RECORDS TO PROCESS section start

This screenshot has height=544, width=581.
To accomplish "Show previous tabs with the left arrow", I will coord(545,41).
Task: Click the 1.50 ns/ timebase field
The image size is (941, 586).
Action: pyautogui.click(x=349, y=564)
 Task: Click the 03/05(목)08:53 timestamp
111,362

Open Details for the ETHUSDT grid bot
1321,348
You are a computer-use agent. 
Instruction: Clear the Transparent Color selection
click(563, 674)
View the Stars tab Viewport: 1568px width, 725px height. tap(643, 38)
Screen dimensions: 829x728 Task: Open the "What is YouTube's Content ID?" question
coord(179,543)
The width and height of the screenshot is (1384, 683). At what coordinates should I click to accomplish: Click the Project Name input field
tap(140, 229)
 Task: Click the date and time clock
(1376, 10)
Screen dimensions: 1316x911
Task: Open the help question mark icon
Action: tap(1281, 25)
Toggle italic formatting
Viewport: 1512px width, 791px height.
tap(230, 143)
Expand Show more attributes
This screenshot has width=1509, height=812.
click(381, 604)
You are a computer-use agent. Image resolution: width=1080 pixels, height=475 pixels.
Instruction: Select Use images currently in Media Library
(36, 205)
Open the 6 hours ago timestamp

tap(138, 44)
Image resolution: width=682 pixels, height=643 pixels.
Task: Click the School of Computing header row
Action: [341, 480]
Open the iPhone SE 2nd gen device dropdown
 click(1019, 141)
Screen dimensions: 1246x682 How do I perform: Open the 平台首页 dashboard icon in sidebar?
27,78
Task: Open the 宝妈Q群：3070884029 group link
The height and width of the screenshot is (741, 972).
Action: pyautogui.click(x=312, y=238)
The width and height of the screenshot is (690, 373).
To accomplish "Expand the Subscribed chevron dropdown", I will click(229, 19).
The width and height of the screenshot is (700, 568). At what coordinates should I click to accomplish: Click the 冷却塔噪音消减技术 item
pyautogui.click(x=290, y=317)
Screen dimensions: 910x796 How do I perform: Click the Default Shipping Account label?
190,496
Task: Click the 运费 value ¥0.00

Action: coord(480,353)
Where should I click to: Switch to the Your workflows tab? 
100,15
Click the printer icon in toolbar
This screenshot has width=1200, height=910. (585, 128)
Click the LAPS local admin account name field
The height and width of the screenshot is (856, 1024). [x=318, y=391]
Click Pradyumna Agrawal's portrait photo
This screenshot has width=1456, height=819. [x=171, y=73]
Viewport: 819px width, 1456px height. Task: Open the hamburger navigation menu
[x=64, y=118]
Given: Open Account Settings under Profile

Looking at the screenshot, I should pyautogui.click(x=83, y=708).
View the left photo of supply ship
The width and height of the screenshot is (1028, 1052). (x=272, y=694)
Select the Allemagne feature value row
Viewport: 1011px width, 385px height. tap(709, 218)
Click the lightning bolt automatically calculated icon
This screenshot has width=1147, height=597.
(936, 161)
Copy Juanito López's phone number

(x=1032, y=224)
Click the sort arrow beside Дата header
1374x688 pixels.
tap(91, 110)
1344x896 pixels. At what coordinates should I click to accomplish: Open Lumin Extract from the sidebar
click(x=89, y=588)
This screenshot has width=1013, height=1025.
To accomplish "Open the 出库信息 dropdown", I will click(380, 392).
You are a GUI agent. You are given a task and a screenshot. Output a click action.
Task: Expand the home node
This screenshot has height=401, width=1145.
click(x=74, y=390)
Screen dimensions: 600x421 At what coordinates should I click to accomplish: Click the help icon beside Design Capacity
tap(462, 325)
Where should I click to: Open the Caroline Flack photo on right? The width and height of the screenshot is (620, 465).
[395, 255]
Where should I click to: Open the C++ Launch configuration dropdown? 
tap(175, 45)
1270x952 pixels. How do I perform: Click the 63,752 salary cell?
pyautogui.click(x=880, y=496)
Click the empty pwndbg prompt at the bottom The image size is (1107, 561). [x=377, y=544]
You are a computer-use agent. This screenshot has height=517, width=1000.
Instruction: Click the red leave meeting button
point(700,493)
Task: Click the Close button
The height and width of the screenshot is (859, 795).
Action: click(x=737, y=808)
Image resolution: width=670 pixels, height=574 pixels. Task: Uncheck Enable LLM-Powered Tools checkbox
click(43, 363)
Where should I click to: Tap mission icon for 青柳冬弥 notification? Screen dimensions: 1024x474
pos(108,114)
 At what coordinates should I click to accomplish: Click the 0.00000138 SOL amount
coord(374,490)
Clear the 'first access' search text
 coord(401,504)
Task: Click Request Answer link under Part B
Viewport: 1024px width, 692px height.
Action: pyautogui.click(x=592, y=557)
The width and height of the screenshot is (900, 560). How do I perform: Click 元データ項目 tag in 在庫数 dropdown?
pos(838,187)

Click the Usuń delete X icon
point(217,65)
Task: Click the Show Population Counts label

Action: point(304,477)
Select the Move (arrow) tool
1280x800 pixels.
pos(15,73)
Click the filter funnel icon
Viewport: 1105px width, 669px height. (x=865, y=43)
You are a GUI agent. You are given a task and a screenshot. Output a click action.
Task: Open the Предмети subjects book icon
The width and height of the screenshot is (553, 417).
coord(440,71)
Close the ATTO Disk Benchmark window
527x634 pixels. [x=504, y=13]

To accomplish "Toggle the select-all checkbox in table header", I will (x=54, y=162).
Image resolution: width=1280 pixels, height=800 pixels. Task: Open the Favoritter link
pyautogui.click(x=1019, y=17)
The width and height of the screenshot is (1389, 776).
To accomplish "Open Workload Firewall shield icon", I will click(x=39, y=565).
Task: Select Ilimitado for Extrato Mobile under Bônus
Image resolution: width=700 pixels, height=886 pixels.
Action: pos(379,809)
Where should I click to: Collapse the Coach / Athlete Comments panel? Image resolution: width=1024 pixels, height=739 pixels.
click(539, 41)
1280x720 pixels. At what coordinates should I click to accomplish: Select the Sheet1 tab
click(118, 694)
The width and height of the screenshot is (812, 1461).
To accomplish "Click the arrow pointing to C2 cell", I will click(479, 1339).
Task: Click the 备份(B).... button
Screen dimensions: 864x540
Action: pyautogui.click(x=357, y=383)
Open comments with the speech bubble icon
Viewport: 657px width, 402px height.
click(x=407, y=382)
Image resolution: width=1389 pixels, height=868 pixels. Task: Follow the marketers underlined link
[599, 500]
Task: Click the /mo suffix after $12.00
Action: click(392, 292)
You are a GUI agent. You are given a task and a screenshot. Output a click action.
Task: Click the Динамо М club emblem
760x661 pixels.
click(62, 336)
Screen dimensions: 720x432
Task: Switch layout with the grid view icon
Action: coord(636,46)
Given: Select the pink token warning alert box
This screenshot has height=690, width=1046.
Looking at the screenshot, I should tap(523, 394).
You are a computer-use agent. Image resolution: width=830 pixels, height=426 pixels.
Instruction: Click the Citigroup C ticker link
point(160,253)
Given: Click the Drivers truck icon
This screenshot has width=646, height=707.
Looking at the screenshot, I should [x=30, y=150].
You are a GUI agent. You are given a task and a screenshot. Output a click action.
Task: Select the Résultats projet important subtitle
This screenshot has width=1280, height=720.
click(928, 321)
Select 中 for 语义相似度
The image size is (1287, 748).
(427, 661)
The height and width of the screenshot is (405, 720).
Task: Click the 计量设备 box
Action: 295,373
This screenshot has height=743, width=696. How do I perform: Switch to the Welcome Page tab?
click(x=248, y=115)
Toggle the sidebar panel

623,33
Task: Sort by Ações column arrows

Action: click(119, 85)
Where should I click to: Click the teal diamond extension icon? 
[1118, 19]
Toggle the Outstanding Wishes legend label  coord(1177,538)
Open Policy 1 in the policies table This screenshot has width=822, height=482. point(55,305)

RECORDS TO PROCESS section end

▶ [WHAT TO DO]:
Copy the whole listing down exactly.

▶ [SOLUTION TO THIS EXERCISE]:
This screenshot has height=544, width=581.
To accomplish "Show previous tabs with the left arrow", I will coord(545,41).
Task: Click the 1.50 ns/ timebase field
The image size is (941, 586).
Action: pyautogui.click(x=349, y=564)
 Task: Click the 03/05(목)08:53 timestamp
111,362

Open Details for the ETHUSDT grid bot
1321,348
You are a computer-use agent. 
Instruction: Clear the Transparent Color selection
click(563, 674)
View the Stars tab Viewport: 1568px width, 725px height. tap(643, 38)
Screen dimensions: 829x728 Task: Open the "What is YouTube's Content ID?" question
coord(179,543)
The width and height of the screenshot is (1384, 683). At what coordinates should I click to accomplish: Click the Project Name input field
tap(140, 229)
 Task: Click the date and time clock
(1376, 10)
Screen dimensions: 1316x911
Task: Open the help question mark icon
Action: tap(1281, 25)
Toggle italic formatting
Viewport: 1512px width, 791px height.
tap(230, 143)
Expand Show more attributes
This screenshot has width=1509, height=812.
click(381, 604)
You are a computer-use agent. Image resolution: width=1080 pixels, height=475 pixels.
Instruction: Select Use images currently in Media Library
(36, 205)
Open the 6 hours ago timestamp

tap(138, 44)
Image resolution: width=682 pixels, height=643 pixels.
Task: Click the School of Computing header row
Action: [341, 480]
Open the iPhone SE 2nd gen device dropdown
 click(1019, 141)
Screen dimensions: 1246x682 How do I perform: Open the 平台首页 dashboard icon in sidebar?
27,78
Task: Open the 宝妈Q群：3070884029 group link
The height and width of the screenshot is (741, 972).
Action: pyautogui.click(x=312, y=238)
The width and height of the screenshot is (690, 373).
To accomplish "Expand the Subscribed chevron dropdown", I will click(229, 19).
The width and height of the screenshot is (700, 568). At what coordinates should I click to accomplish: Click the 冷却塔噪音消减技术 item
pyautogui.click(x=290, y=317)
Screen dimensions: 910x796 How do I perform: Click the Default Shipping Account label?
190,496
Task: Click the 运费 value ¥0.00

Action: coord(480,353)
Where should I click to: Switch to the Your workflows tab? 
100,15
Click the printer icon in toolbar
This screenshot has width=1200, height=910. (585, 128)
Click the LAPS local admin account name field
The height and width of the screenshot is (856, 1024). [x=318, y=391]
Click Pradyumna Agrawal's portrait photo
This screenshot has width=1456, height=819. [x=171, y=73]
Viewport: 819px width, 1456px height. Task: Open the hamburger navigation menu
[x=64, y=118]
Given: Open Account Settings under Profile

Looking at the screenshot, I should pyautogui.click(x=83, y=708).
View the left photo of supply ship
The width and height of the screenshot is (1028, 1052). (x=272, y=694)
Select the Allemagne feature value row
Viewport: 1011px width, 385px height. tap(709, 218)
Click the lightning bolt automatically calculated icon
This screenshot has width=1147, height=597.
(936, 161)
Copy Juanito López's phone number

(x=1032, y=224)
Click the sort arrow beside Дата header
1374x688 pixels.
tap(91, 110)
1344x896 pixels. At what coordinates should I click to accomplish: Open Lumin Extract from the sidebar
click(x=89, y=588)
This screenshot has width=1013, height=1025.
To accomplish "Open the 出库信息 dropdown", I will click(380, 392).
You are a GUI agent. You are given a task and a screenshot. Output a click action.
Task: Expand the home node
This screenshot has height=401, width=1145.
click(x=74, y=390)
Screen dimensions: 600x421 At what coordinates should I click to accomplish: Click the help icon beside Design Capacity
tap(462, 325)
Where should I click to: Open the Caroline Flack photo on right? The width and height of the screenshot is (620, 465).
[395, 255]
Where should I click to: Open the C++ Launch configuration dropdown? 
tap(175, 45)
1270x952 pixels. How do I perform: Click the 63,752 salary cell?
pyautogui.click(x=880, y=496)
Click the empty pwndbg prompt at the bottom The image size is (1107, 561). [x=377, y=544]
You are a computer-use agent. This screenshot has height=517, width=1000.
Instruction: Click the red leave meeting button
point(700,493)
Task: Click the Close button
The height and width of the screenshot is (859, 795).
Action: click(x=737, y=808)
Image resolution: width=670 pixels, height=574 pixels. Task: Uncheck Enable LLM-Powered Tools checkbox
click(43, 363)
Where should I click to: Tap mission icon for 青柳冬弥 notification? Screen dimensions: 1024x474
pos(108,114)
 At what coordinates should I click to accomplish: Click the 0.00000138 SOL amount
coord(374,490)
Clear the 'first access' search text
 coord(401,504)
Task: Click Request Answer link under Part B
Viewport: 1024px width, 692px height.
Action: pyautogui.click(x=592, y=557)
The width and height of the screenshot is (900, 560). How do I perform: Click 元データ項目 tag in 在庫数 dropdown?
pos(838,187)

Click the Usuń delete X icon
point(217,65)
Task: Click the Show Population Counts label

Action: point(304,477)
Select the Move (arrow) tool
1280x800 pixels.
pos(15,73)
Click the filter funnel icon
Viewport: 1105px width, 669px height. (x=865, y=43)
You are a GUI agent. You are given a task and a screenshot. Output a click action.
Task: Open the Предмети subjects book icon
The width and height of the screenshot is (553, 417).
coord(440,71)
Close the ATTO Disk Benchmark window
527x634 pixels. [x=504, y=13]

To accomplish "Toggle the select-all checkbox in table header", I will (x=54, y=162).
Image resolution: width=1280 pixels, height=800 pixels. Task: Open the Favoritter link
pyautogui.click(x=1019, y=17)
The width and height of the screenshot is (1389, 776).
To accomplish "Open Workload Firewall shield icon", I will click(x=39, y=565).
Task: Select Ilimitado for Extrato Mobile under Bônus
Image resolution: width=700 pixels, height=886 pixels.
Action: pos(379,809)
Where should I click to: Collapse the Coach / Athlete Comments panel? Image resolution: width=1024 pixels, height=739 pixels.
click(539, 41)
1280x720 pixels. At what coordinates should I click to accomplish: Select the Sheet1 tab
click(118, 694)
The width and height of the screenshot is (812, 1461).
To accomplish "Click the arrow pointing to C2 cell", I will click(479, 1339).
Task: Click the 备份(B).... button
Screen dimensions: 864x540
Action: pyautogui.click(x=357, y=383)
Open comments with the speech bubble icon
Viewport: 657px width, 402px height.
click(x=407, y=382)
Image resolution: width=1389 pixels, height=868 pixels. Task: Follow the marketers underlined link
[599, 500]
Task: Click the /mo suffix after $12.00
Action: click(392, 292)
You are a GUI agent. You are given a task and a screenshot. Output a click action.
Task: Click the Динамо М club emblem
760x661 pixels.
click(62, 336)
Screen dimensions: 720x432
Task: Switch layout with the grid view icon
Action: coord(636,46)
Given: Select the pink token warning alert box
This screenshot has height=690, width=1046.
Looking at the screenshot, I should tap(523, 394).
You are a computer-use agent. Image resolution: width=830 pixels, height=426 pixels.
Instruction: Click the Citigroup C ticker link
point(160,253)
Given: Click the Drivers truck icon
This screenshot has width=646, height=707.
Looking at the screenshot, I should [x=30, y=150].
You are a GUI agent. You are given a task and a screenshot. Output a click action.
Task: Select the Résultats projet important subtitle
This screenshot has width=1280, height=720.
click(928, 321)
Select 中 for 语义相似度
The image size is (1287, 748).
(427, 661)
The height and width of the screenshot is (405, 720).
Task: Click the 计量设备 box
Action: 295,373
This screenshot has height=743, width=696. How do I perform: Switch to the Welcome Page tab?
click(x=248, y=115)
Toggle the sidebar panel

623,33
Task: Sort by Ações column arrows

Action: click(119, 85)
Where should I click to: Click the teal diamond extension icon? 
[1118, 19]
Toggle the Outstanding Wishes legend label  coord(1177,538)
Open Policy 1 in the policies table This screenshot has width=822, height=482. point(55,305)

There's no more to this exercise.